Irrecevabilité 30 septembre 2025
Commentaire • 0
Sur la décision
| Référence : | CA Angers, ch. a com., 30 sept. 2025, n° 24/01649 |
|---|---|
| Juridiction : | Cour d'appel d'Angers |
| Numéro(s) : | 24/01649 |
| Importance : | Inédit |
| Décision précédente : | Tribunal de commerce / TAE d'Angers, 4 septembre 2024, N° 2024008859 |
| Dispositif : | Irrecevabilité |
| Date de dernière mise à jour : | 5 novembre 2025 |
| Lire la décision sur le site de la juridiction |
Texte intégral
COUR D’APPEL
D'[Localité 7]
CHAMBRE A – COMMERCIALE
JC/AF
ARRET N°:
AFFAIRE N° RG 24/01649 – N° Portalis DBVP-V-B7I-FL54
Jugement du 04 Septembre 2024
Tribunal de Commerce d’ANGERS
n° d’inscription au RG de première instance 2024008859
ARRET DU 30 SEPTEMBRE 2025
APPELANT :
Monsieur [V] [L]
né le [Date naissance 1] 1982 à [Localité 8]
[Adresse 6]
[Localité 4]
Représenté par Me Vanina LAURIEN, substituant Me Sébastien HAMON de la SELARL DELAGE BEDON LAURIEN HAMON, avocats au barreau d’ANGERS – N° du dossier 240158
INTIMEE :
Madame [P] [K]
née le [Date naissance 3] 1986
[Adresse 2]
[Adresse 9]
[Localité 5]
Représentée par Me Patrick BARRET de la SELARL KAPIA AVOCATS, avocat au barreau d’ANGERS – N° du dossier 230355
COMPOSITION DE LA COUR
L’affaire a été débattue publiquement à l’audience du 19 Mai 2025 à 14H00, les avocats ne s’y étant pas opposés, devant M. CHAPPERT, conseiller qui a été préalablement entendu en son rapport.

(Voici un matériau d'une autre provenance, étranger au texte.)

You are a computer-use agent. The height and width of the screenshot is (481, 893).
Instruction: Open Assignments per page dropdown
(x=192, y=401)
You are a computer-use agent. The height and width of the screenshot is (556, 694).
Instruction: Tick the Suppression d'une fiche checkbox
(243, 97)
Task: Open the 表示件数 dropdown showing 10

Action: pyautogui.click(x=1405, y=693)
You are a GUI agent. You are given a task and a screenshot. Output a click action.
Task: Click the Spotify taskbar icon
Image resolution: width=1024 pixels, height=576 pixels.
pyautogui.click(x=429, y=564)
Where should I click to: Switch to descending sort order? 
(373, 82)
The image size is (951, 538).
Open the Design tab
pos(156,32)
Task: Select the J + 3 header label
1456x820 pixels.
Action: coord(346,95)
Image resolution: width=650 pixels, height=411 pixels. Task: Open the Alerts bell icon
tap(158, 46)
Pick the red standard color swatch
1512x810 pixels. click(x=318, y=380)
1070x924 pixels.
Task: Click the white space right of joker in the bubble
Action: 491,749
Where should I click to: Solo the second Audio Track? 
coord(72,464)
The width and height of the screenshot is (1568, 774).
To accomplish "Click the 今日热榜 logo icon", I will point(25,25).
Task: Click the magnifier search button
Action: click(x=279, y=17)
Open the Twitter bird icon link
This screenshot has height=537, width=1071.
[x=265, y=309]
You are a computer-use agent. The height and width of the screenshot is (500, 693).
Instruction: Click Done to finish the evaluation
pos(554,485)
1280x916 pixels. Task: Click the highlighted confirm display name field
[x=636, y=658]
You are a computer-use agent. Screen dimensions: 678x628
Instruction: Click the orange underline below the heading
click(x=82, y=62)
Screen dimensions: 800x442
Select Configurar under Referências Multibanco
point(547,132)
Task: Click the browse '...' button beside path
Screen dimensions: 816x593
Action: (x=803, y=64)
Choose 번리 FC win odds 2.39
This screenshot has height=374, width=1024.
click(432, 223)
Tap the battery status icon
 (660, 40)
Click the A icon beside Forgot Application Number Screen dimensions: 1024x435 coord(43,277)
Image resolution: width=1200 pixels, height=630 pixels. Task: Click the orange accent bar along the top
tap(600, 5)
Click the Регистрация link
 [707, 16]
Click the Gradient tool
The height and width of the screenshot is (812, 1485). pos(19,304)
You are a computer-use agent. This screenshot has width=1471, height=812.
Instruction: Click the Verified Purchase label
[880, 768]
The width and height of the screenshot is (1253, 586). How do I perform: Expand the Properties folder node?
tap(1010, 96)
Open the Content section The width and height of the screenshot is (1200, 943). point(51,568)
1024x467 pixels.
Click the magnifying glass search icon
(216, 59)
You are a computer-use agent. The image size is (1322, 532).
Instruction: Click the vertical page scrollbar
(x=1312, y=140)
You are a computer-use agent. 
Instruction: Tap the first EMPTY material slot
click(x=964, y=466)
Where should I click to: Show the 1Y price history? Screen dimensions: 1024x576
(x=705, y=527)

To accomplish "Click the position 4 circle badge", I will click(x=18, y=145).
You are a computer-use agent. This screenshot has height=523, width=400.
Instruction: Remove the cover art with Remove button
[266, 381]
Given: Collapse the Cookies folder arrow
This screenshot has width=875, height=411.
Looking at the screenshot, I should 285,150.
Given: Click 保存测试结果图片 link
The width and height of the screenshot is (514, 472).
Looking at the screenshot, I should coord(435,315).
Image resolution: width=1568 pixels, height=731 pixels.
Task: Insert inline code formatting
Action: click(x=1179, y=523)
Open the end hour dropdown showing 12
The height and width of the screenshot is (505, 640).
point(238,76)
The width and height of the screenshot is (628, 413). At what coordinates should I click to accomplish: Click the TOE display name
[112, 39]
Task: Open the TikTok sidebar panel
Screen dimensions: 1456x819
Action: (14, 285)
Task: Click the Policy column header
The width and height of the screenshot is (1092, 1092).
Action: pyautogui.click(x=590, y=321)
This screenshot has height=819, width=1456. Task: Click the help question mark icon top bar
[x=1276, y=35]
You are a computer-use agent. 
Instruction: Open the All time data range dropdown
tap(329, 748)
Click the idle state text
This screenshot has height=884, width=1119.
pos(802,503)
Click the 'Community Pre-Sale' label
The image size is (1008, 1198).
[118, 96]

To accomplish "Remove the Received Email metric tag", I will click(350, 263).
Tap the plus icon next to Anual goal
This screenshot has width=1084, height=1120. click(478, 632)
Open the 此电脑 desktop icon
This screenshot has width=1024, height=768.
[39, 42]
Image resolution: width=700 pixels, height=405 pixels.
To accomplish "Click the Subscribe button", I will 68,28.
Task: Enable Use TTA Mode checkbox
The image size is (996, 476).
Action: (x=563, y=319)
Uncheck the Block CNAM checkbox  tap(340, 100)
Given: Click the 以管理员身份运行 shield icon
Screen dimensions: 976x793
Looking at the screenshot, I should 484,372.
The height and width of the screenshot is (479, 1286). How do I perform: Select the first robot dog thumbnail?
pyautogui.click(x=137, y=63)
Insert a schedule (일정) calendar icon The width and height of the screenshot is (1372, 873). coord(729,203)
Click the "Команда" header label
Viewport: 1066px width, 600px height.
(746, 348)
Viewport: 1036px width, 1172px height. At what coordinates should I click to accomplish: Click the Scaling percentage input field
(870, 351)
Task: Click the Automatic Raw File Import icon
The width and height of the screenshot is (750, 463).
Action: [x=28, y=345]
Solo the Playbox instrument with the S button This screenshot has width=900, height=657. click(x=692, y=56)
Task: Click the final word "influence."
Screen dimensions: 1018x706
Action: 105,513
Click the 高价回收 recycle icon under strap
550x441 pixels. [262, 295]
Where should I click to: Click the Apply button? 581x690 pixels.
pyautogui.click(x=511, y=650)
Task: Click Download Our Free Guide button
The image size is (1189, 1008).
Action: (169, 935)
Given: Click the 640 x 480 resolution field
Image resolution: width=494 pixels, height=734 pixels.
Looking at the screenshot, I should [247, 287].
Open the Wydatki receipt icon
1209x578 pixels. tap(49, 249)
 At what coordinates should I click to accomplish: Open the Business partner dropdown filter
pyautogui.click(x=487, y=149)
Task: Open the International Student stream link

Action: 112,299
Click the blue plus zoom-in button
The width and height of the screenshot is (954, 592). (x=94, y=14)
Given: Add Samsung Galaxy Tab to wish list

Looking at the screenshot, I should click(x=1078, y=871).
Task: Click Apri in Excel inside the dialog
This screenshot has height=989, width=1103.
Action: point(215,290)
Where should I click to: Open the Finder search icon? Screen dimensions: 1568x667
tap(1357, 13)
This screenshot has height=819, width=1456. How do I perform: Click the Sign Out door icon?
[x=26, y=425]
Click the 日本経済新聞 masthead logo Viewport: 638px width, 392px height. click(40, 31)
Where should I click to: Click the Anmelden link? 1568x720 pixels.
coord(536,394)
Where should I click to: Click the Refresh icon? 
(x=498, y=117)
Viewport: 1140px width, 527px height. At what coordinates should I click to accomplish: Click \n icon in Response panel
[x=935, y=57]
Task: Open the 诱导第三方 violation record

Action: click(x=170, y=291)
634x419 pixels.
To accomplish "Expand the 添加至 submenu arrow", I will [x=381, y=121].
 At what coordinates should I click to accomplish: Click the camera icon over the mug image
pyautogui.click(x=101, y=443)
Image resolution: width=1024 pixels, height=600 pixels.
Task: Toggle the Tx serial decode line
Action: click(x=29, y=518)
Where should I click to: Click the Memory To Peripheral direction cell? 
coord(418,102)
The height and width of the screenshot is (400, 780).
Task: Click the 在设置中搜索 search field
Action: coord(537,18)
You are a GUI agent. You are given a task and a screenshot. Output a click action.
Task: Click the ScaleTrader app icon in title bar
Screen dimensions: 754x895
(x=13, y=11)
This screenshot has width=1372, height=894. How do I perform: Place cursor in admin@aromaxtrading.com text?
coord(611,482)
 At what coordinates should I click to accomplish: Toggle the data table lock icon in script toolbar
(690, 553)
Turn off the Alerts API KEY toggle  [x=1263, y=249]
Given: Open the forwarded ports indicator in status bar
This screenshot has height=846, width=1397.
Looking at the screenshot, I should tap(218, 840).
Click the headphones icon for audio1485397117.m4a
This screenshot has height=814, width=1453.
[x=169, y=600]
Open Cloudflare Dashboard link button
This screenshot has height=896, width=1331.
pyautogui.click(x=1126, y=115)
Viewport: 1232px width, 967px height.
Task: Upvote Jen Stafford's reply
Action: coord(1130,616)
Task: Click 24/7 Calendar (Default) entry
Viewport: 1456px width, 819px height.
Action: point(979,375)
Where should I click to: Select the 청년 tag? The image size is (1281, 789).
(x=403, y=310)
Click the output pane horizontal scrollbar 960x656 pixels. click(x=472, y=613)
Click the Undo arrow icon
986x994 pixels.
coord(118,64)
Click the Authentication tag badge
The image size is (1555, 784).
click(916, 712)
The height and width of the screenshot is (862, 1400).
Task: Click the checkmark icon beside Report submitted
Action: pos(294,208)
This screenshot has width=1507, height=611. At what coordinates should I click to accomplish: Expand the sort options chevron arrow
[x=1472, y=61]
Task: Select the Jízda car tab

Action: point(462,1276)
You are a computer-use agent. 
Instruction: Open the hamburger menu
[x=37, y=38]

Ce magistrat a rendu compte des plaidoiries dans le délibéré de la Cour, composée de :
Mme CORBEL, présidente de chambre
M. CHAPPERT, conseiller
Mme GANDAIS, conseillère
Greffière lors des débats : Mme TAILLEBOIS
ARRET : contradictoire
Prononcé publiquement le 30 septembre 2025 par mise à disposition de l’arrêt au greffe de la cour, les parties en ayant été préalablement avisées dans les conditions de l’article 450 du code de procédure civile ;
Signé par Catherine CORBEL, présidente de chambre et par Sophie TAILLEBOIS, greffière à laquelle la minute de la décision a été remise par le magistrat signataire.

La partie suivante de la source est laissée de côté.